• **TASK GOAL**
Extract only the lines running from the top of the entries to the line that holds "This screenshot has height=442, width=701.". Include that line and omit the pictures.
##### INPUT
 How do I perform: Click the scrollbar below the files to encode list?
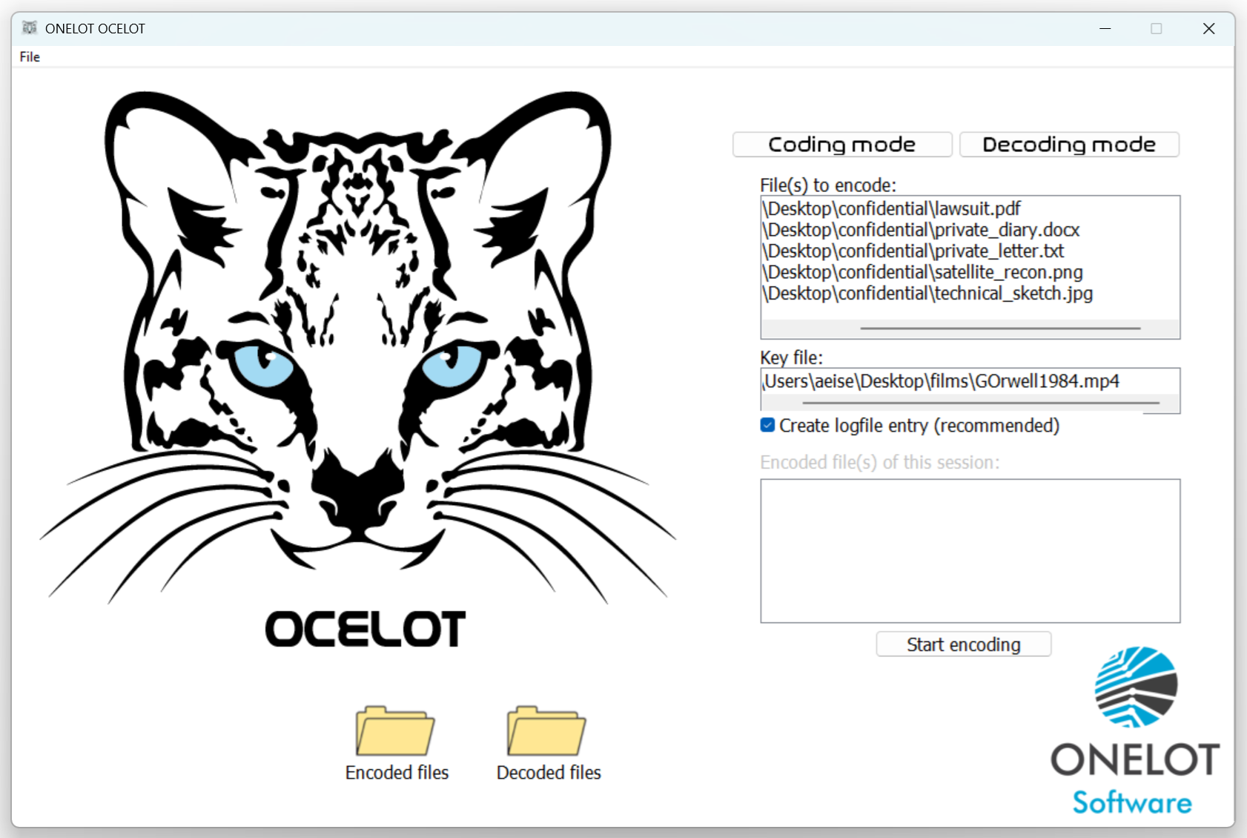coord(999,327)
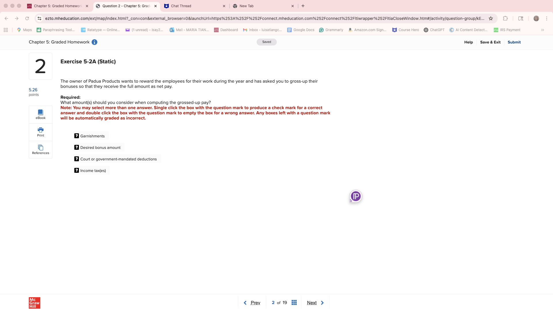Open the Chrome three-dot menu
The image size is (553, 311).
click(x=547, y=18)
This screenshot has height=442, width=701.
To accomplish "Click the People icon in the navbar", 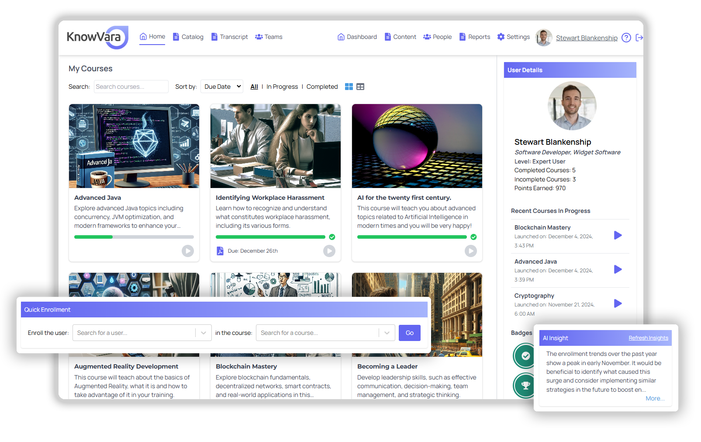I will pyautogui.click(x=427, y=37).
##########
• **REPLY**
 How do I perform: Click the scrollbar below the files to encode list?
coord(999,327)
Open the Chrome three-dot menu
The image size is (553, 311).
click(x=547, y=18)
This screenshot has height=442, width=701.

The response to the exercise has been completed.